In deze zaak heeft de voorzieningenrechter van de Rechtbank Zeeland-West-Brabant op 8 maart 2021 uitspraak gedaan in een geschil tussen een verzoeker en de algemeen directeur van het Centraal Bureau Rijvaardigheidsbewijzen (CBR). De verzoeker had beroep ingesteld tegen een besluit van het CBR, waarin zijn rijbewijs ongeldig werd verklaard vanwege het niet tijdig betalen van de kosten voor een educatieve maatregel na een verkeersovertreding. De verzoeker, die twee restaurants bezit, stelde dat hij door de coronamaatregelen in financiële problemen was geraakt en daardoor niet in staat was om de kosten tijdig te voldoen. Hij verzocht de voorzieningenrechter om een voorlopige voorziening te treffen, zodat zijn rijbewijs weer geldig zou worden verklaard.
Tijdens de zitting op 22 februari 2021 heeft de verzoeker zijn situatie toegelicht, waarbij hij benadrukte dat de coronacrisis zijn restaurants hard had getroffen en dat hij zijn rijbewijs nodig had om zijn werkzaamheden te kunnen verrichten. De voorzieningenrechter heeft echter overwogen dat de ongeldigverklaring van het rijbewijs het gevolg was van de wettelijke verplichtingen die voortvloeien uit de Wegenverkeerswet 1994. De wet schrijft voor dat het CBR bij niet-tijdige betaling van de kosten voor de educatieve maatregel verplicht is om het rijbewijs ongeldig te verklaren, zonder ruimte voor een belangenafweging.

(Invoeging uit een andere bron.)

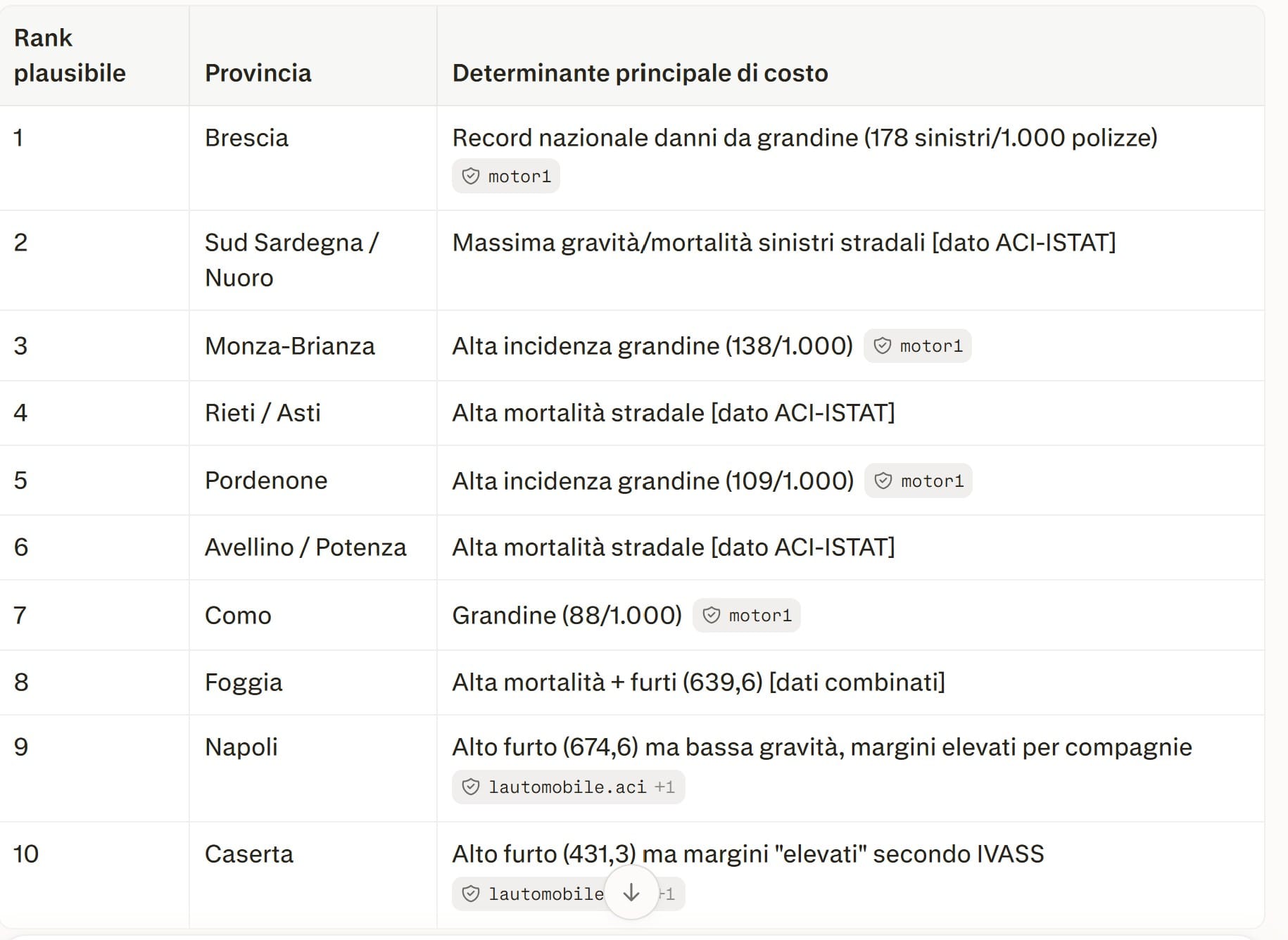Click the motor1 source badge beside Como grandine
This screenshot has width=1288, height=940.
(746, 616)
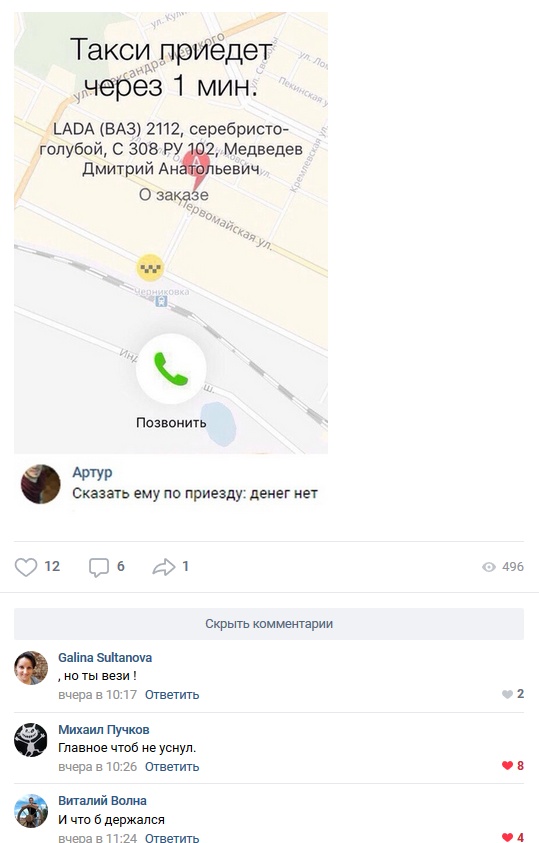Like the post with heart icon

[25, 567]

De voorzieningenrechter heeft geconcludeerd dat de verzoeker niet tijdig had betaald en dat het CBR daarom geen andere keuze had dan de ongeldigverklaring van het rijbewijs. De verzoeker had weliswaar de kosten later betaald, maar dit was niet voldoende om de ongeldigverklaring ongedaan te maken, aangezien hij eerst de educatieve maatregel moest afronden. De voorzieningenrechter heeft het verzoek om een voorlopige voorziening afgewezen en het beroep ongegrond verklaard, waarbij hij benadrukte dat de verkeersveiligheid voorop staat en dat de wet geen ruimte biedt voor een andere beoordeling.